Posted at 10:01h in News
Front Porch Conf is returning October 20 to the Granada Theater from 9 am to 5 pm. The main conference is at the Granada Theater, a historic location in the Lower Greenville district. Parking is provided, and it is also just a few blocks from DART’s Rail stop at Mockingbird Station.
This year, the conference is also hosting two additional workshops October 21 and 22 at Nod Coworking.
Front Porch Conf invites the Dallas Fort-Worth developer community to attend a day-long event featuring web’s leading experts in front-end web design and development. Tickets are on sale for $150 per person for the conference and $200 per workshop. Conference tickets include a provided lunch and an invitation to the happy hour after party.
“These topics apply to more than just developers,” said Chris Williams, conference organizer. “Pretty much anyone who works on the web, from project managers to designers and developers, needs to understand the quickly changing landscape of the web and the tools we use to build it.”
Talks at the conference include topics on cutting edge web technology, brand management, design decisions and research, and more.
The first workshop is on a much-heralded architecture strategy for websites called SMACSS—Scalable and Modular Architecture for CSS. Jonathan Snook, the creator and author of SMACCS, is hosting the workshop with Front Porch Conf October 21 at NoD Coworking.

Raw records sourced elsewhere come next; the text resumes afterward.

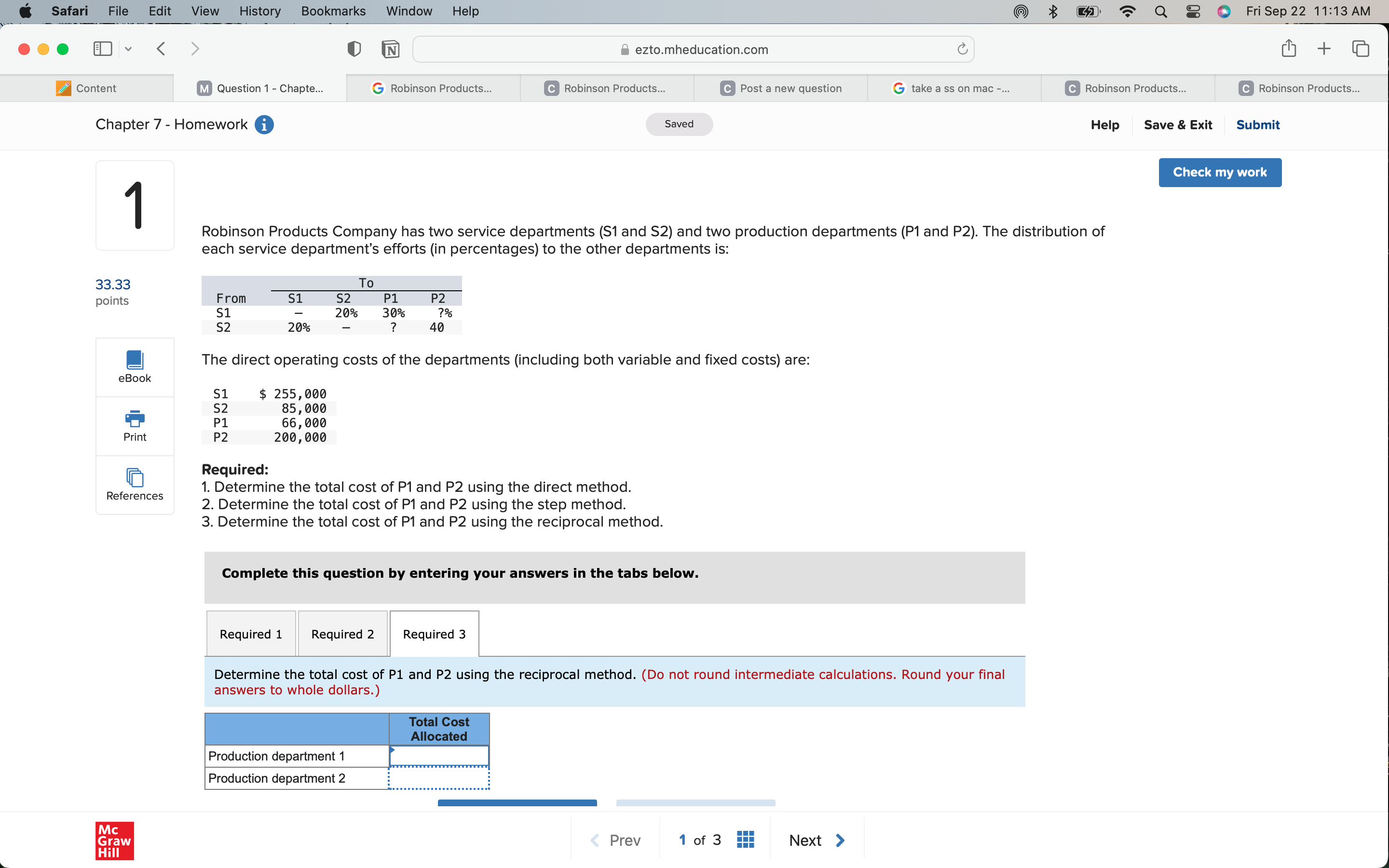Image resolution: width=1389 pixels, height=868 pixels.
Task: Click the Submit link
Action: (1257, 124)
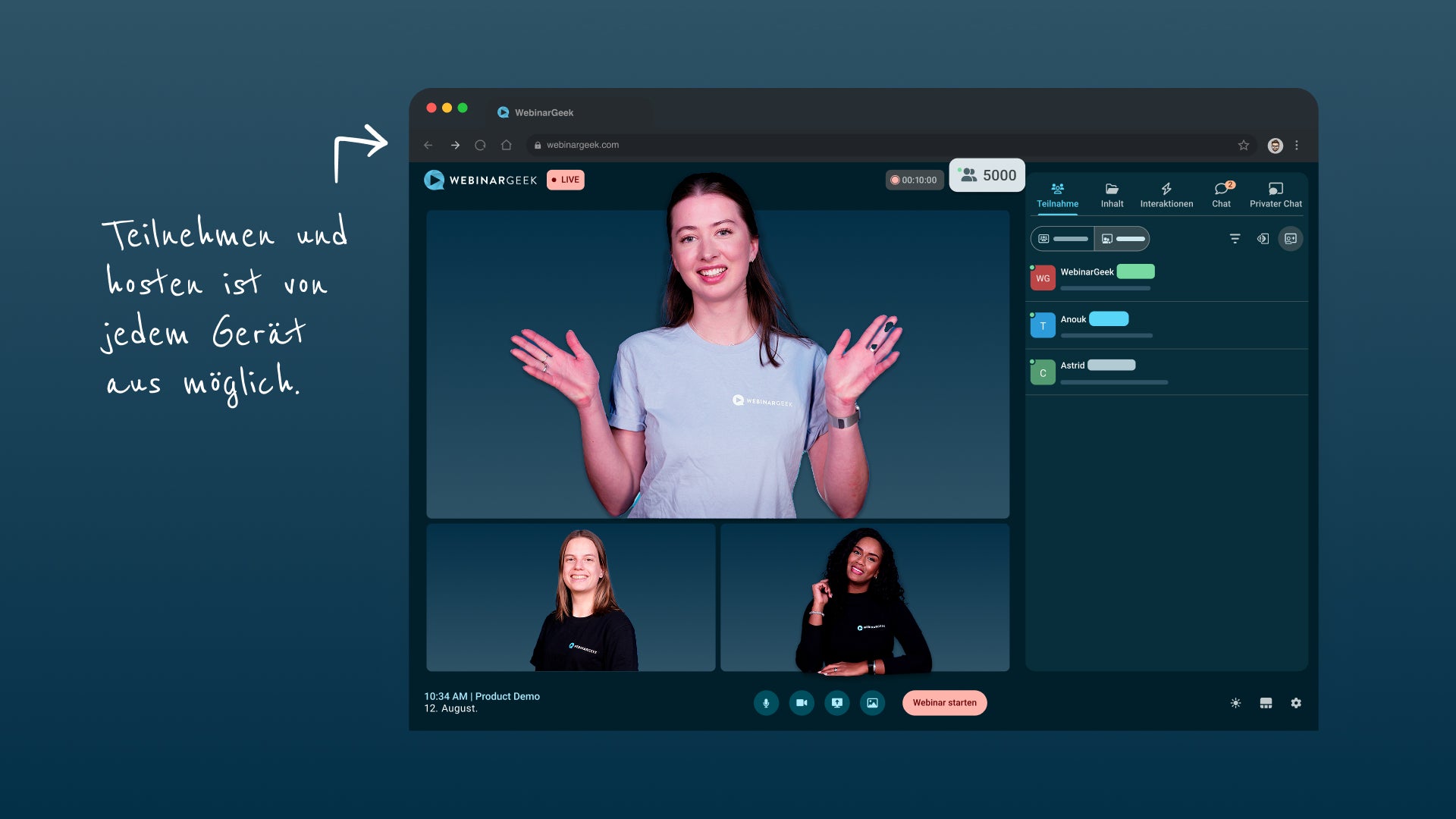Select the right participant view toggle segment
Viewport: 1456px width, 819px height.
point(1122,239)
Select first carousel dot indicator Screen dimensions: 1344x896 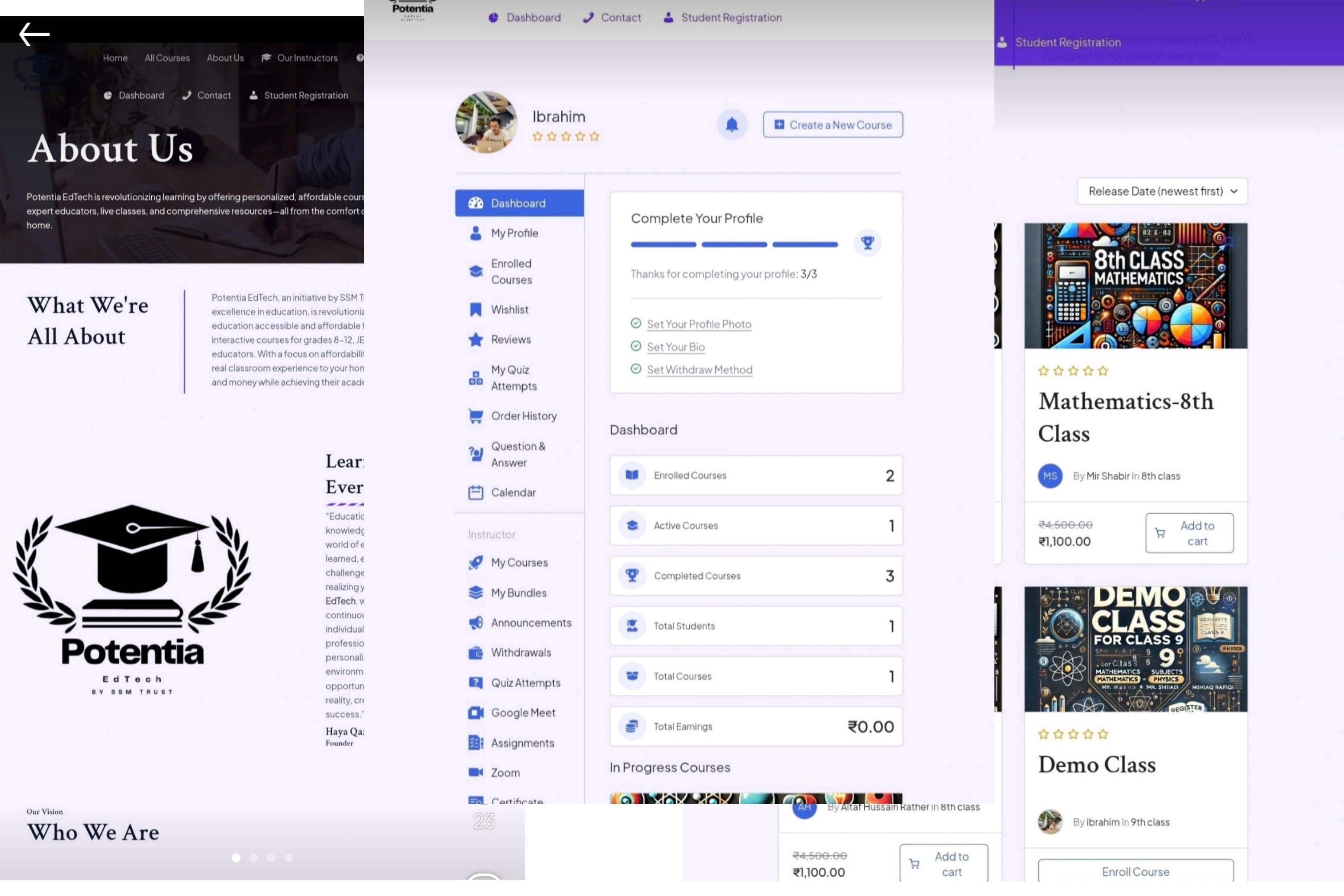click(236, 858)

The second workshop focuses on building sites to work across multiple devices using Responsive Web Design. Responsive Web Design has become the gold standard for today’s modern site. Matthew Carver, an author of The Responsive Web, hosts a day-long workshop on Responsive Web Design October 22 at NoD Coworking.
“These two workshops fit perfectly with the tech industry in DFW. Understanding how SMACSS and responsive web design works are key to having a maintainable, scalable website,” said Williams. “We’re not talking about a few blogs or marketing pages. The sites we build in DFW are for major e-commerce businesses who depend on their sites being just as performant–if not better–on mobile devices as the are on desktop browsers.”